#### [TASK BRIEF]
All lines holding the word "agent" should be located in the records and copied.

#### [Collected data]
________________________

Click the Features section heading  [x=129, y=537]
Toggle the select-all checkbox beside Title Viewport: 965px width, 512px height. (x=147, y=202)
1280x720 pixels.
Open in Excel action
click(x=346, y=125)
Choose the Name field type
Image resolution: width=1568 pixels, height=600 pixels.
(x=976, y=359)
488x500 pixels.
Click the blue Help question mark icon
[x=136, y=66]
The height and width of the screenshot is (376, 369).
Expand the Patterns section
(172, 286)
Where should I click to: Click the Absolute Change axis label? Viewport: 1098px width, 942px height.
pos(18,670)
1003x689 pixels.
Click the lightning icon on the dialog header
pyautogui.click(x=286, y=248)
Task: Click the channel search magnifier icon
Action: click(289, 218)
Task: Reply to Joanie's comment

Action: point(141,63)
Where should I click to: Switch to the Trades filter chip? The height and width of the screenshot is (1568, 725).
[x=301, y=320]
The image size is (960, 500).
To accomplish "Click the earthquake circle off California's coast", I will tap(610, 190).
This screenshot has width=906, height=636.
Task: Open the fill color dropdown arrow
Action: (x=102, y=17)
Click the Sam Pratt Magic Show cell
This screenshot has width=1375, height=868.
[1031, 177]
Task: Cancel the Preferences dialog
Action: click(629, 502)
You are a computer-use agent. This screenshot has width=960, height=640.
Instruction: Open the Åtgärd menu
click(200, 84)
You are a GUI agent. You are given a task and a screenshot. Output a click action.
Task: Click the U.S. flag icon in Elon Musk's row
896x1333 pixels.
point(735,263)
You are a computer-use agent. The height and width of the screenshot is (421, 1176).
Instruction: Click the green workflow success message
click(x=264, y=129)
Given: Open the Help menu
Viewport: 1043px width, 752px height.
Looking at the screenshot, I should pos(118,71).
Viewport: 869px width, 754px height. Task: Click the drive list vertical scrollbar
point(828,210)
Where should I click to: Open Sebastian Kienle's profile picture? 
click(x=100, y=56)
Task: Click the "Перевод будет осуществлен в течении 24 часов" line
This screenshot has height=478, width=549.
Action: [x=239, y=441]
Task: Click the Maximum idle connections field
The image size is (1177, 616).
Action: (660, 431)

________________________

#### [YOUR RESPONSE]
You are a computer-use agent. This screenshot has width=960, height=640.
You are a GUI agent. You are given a task and a screenshot. Output a click action.
You are a computer-use agent. The height and width of the screenshot is (421, 1176).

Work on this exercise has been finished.